Required work => Of all the entries below, retype only the lines from the one with "Given: Click into the search input field" through the one with "Screen dimensions: 1372x882", exactly as they appear.

Supplied information =>
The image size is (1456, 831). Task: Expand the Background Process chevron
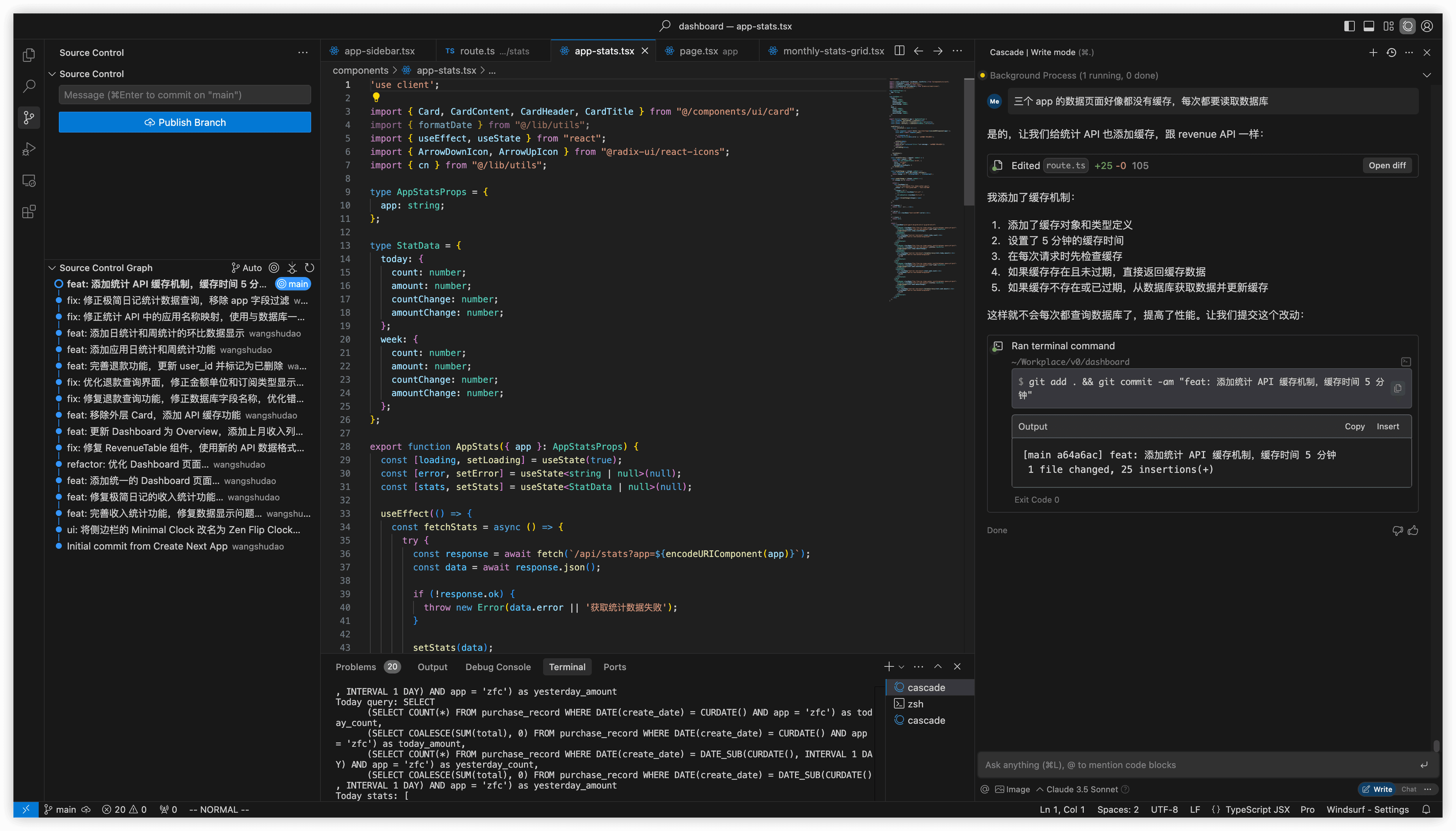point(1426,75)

* * *

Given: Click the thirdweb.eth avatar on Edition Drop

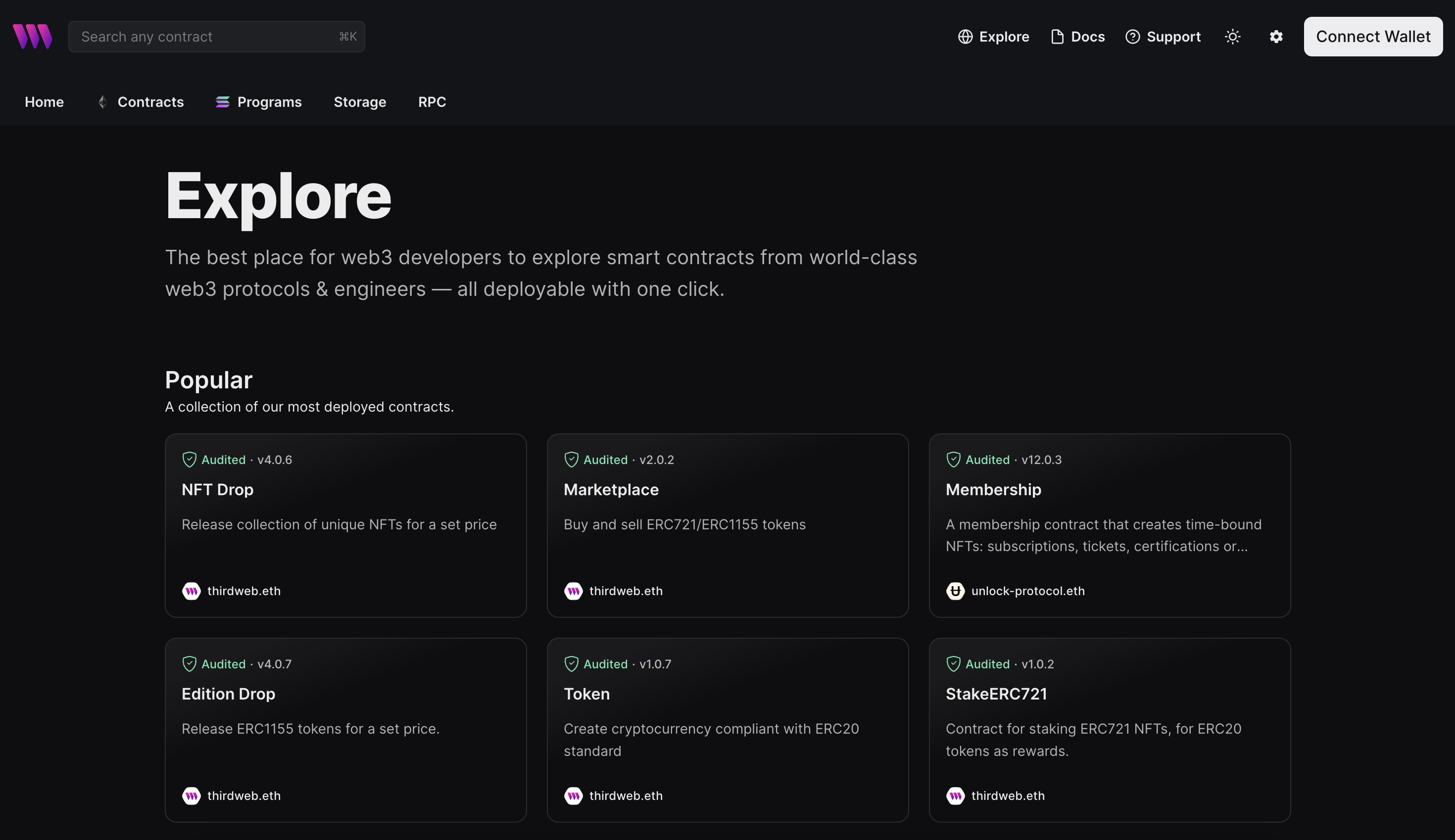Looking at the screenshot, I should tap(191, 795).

---

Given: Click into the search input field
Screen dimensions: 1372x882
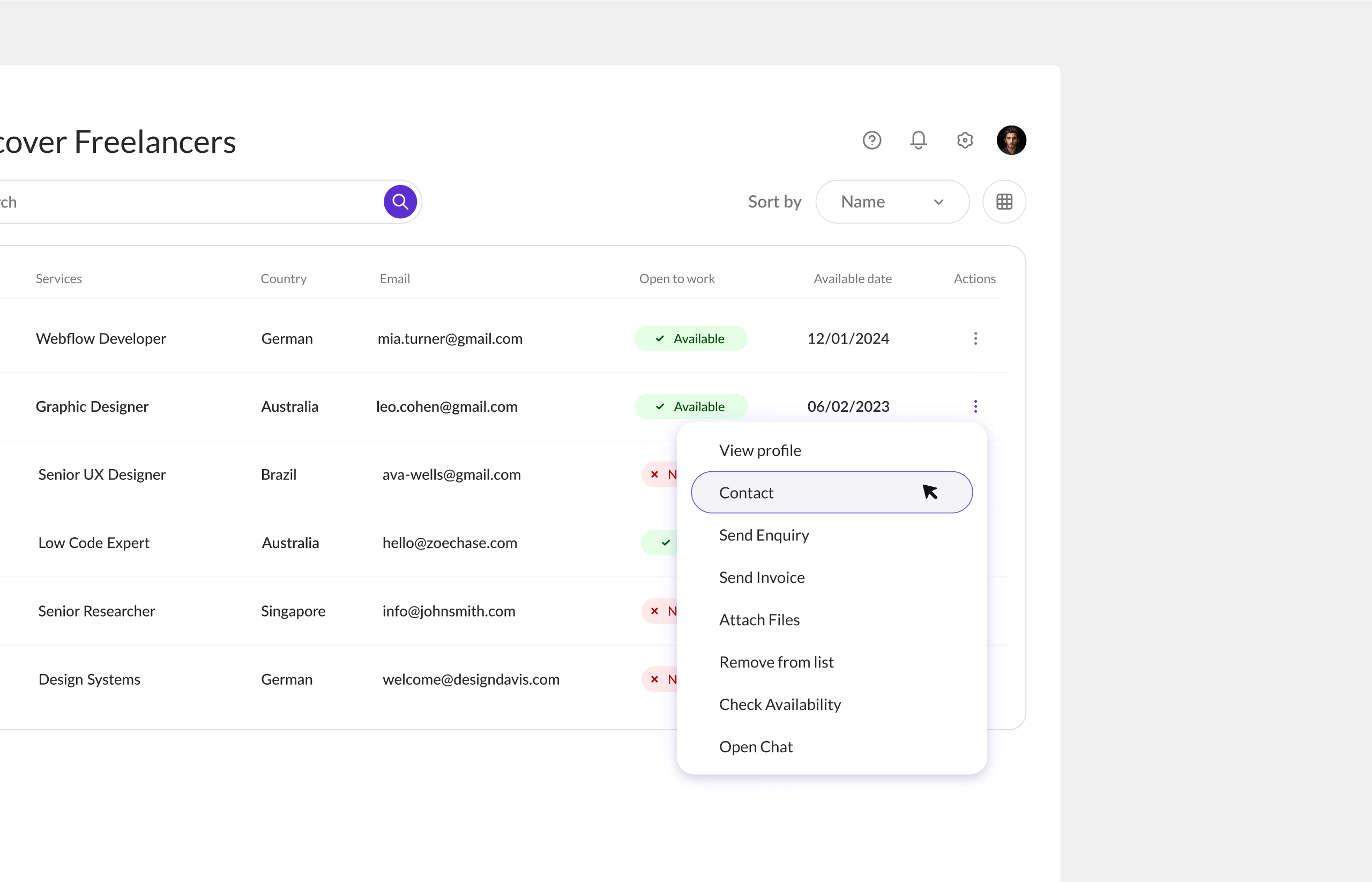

Reply to the task =>
Given: Click into the search input field
Screen dimensions: 1372x882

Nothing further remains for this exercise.